Choose your child’s tasks wisely. Give them age-appropriate chores – and watch out for signs that they’re uncomfortable taking on a certain role. “Think about how it will make the kid feel to do it,” advises 17-year-old Matthew Beach, whose mother, Annette Beach, has rheumatoid arthritis. "I'd have to put my mother’s hair in a ponytail for her in front of my friends, and it was kind of embarrassing.”
How to Hire the Right Caregiver
Know the dos and don’ts when getting help at home.
By Camille Noe Pagán
Whether you need help for yourself or an aging parent, in-home care can lighten your physical and psychological load. But because a home-care aid will be in your private space, and may assist with intimate aspects of everyday life, “you’ll want to do everything you can to ensure you choose the right person,” says Karen A. Roberto, PhD, director of the Center for Gerontology at Virginia Tech in Blacksburg. Some key tips to keep in mind:
DO assess your needs and write a detailed job description. Compose a list of all the tasks you need help with – including medical and grooming needs, housework help, grocery shopping and transportation assistance – and the hours and days of the week care is needed. This will help attract the right applicants.

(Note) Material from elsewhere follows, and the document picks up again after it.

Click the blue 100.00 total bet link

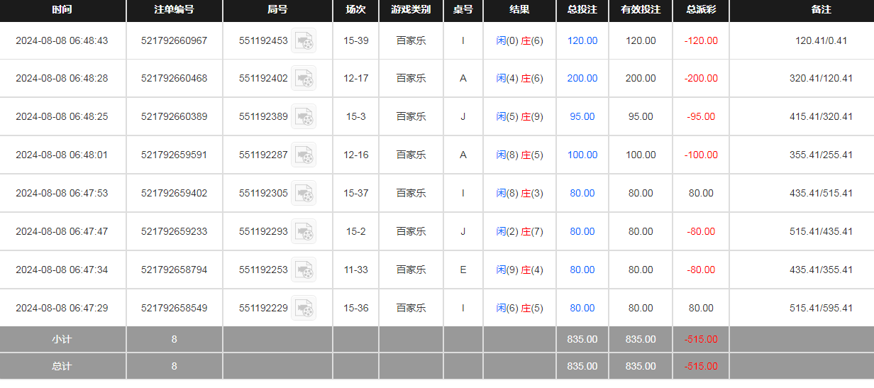582,155
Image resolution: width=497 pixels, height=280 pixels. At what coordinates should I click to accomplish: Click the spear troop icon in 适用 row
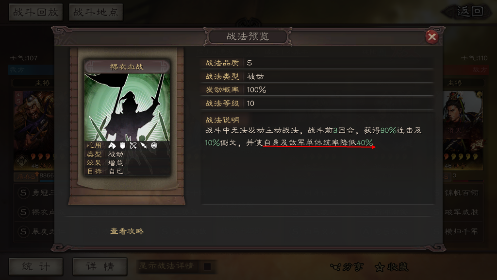(144, 145)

DO thorough interviews with several candidates. You’ll up the odds of finding the right arrangement, says Roberto. “If you’re going through an agency, find out how long they’ve been in business, what kind of oversight and training they provide for caregivers, and how they facilitate communication between the caregiver and caregivee,” says Roberto. “If they’re licensed by the state and/or certified by Medicare or other governing agency, request the results of the most recent survey or review.” Considering an independent contractor (who often refer to themselves as home health aides)? Ask about their credentials and experiences, as well as what they charge for services and how they handle a payment schedule.
DON’T forget to check references. “Ask for multiple references and letters of recommendation – and check every one, even if you’re using an agency and they say they’ve already vetted the individual,” says elder care specialist Marion Somers, PhD, and author of Elder Care Made Easier (Addicus Books, 2006). Similarly, make sure you have a copy of the caregiver’s driver’s license and social security card on file.
DO get everything in writing. Make a list of daily tasks as well as occasional duties – like purchasing groceries or helping with doctor’s trips – and be sure the aide is comfortable with each and has performed it in the past (or if not, is willing to undergo training), advises Roberto. A written contract is also smart. “It doesn’t have to be long, complicated or drawn up by a lawyer,” says Somers. “But it should detail an average month’s work as well as payment terms, so that you’re on the same page about the job.”
DON’T be afraid to find someone else. “It’s wise to consider a one-month trial before extending a formal offer; that makes it easier to let someone go if it’s not working out,” says Somers. Above all, “trust your gut,” she urges. “If your needs aren’t being met or you feel uncomfortable in your home, it’s time to look for someone new.”